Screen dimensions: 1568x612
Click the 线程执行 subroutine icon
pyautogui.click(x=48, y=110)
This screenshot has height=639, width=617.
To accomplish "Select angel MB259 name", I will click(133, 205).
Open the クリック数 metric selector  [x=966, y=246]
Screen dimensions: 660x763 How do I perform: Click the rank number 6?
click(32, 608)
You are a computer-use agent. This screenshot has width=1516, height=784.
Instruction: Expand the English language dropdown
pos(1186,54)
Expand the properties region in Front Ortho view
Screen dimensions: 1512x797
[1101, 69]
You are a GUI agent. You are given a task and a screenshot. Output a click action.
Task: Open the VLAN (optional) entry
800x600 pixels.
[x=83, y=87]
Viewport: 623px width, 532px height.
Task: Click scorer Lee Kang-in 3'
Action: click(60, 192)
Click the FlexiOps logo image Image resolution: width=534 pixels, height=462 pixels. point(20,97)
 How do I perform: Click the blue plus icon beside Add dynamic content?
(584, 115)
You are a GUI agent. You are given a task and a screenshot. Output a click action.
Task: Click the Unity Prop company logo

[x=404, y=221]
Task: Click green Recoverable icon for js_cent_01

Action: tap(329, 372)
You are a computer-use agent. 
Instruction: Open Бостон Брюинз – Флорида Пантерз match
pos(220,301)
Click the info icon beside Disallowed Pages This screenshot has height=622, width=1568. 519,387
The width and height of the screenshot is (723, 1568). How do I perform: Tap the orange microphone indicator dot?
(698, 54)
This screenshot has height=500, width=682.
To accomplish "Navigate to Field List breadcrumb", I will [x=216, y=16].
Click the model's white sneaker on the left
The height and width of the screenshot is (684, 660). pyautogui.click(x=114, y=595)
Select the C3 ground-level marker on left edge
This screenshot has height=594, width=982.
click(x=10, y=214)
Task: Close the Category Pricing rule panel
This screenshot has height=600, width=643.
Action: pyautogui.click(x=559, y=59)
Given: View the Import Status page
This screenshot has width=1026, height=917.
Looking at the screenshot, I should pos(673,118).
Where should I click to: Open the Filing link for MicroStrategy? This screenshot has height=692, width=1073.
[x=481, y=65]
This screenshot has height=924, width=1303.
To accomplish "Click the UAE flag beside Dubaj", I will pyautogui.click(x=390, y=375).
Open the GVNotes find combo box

What you will do >> All lines of the records containing "computer" should be shown.

Response area >>
You are a computer-use agent. This screenshot has width=1516, height=784.
You are a computer-use agent. 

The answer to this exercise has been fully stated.